**Aim of the exercise**
Once you reach the line containing "Collapse the Kênh" in the entries below, write out that line and each one after it down to the line containing "Click the Unique Disc Identifier value field", exactly and with nothing added.

**Dataset excerpts**
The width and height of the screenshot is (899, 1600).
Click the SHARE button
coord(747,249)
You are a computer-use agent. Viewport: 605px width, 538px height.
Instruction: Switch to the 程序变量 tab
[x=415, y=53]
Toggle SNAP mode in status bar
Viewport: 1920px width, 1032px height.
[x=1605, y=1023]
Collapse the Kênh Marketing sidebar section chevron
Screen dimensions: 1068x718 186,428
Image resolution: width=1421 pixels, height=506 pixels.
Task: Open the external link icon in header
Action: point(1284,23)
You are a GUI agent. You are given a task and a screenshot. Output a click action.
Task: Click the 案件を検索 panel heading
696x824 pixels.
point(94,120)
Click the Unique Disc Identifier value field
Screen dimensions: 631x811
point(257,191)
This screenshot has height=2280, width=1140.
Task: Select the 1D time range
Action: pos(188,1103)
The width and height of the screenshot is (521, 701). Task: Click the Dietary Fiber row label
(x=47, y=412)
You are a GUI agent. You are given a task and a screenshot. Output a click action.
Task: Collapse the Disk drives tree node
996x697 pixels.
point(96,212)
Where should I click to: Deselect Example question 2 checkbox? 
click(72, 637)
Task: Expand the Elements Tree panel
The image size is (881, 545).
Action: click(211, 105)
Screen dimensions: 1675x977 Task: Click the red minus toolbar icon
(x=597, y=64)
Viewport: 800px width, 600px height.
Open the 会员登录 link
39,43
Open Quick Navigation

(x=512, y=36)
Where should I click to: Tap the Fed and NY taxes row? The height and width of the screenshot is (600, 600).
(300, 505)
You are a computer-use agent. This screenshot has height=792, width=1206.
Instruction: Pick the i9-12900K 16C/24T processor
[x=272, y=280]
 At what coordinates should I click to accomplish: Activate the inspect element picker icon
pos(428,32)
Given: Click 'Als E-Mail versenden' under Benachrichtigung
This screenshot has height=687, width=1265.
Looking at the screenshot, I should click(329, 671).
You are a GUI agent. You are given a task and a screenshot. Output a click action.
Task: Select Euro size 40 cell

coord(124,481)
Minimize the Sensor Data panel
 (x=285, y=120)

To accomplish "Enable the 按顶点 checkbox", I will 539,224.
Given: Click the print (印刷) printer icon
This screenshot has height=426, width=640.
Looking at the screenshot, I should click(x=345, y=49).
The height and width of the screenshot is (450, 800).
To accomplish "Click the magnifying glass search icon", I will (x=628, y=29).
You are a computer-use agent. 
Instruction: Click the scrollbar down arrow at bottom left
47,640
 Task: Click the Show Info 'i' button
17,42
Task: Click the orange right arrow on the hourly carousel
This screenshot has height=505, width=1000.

**Answer to this problem**
Collapse the Kênh Marketing sidebar section chevron
Screen dimensions: 1068x718 186,428
Image resolution: width=1421 pixels, height=506 pixels.
Task: Open the external link icon in header
Action: point(1284,23)
You are a GUI agent. You are given a task and a screenshot. Output a click action.
Task: Click the 案件を検索 panel heading
696x824 pixels.
point(94,120)
Click the Unique Disc Identifier value field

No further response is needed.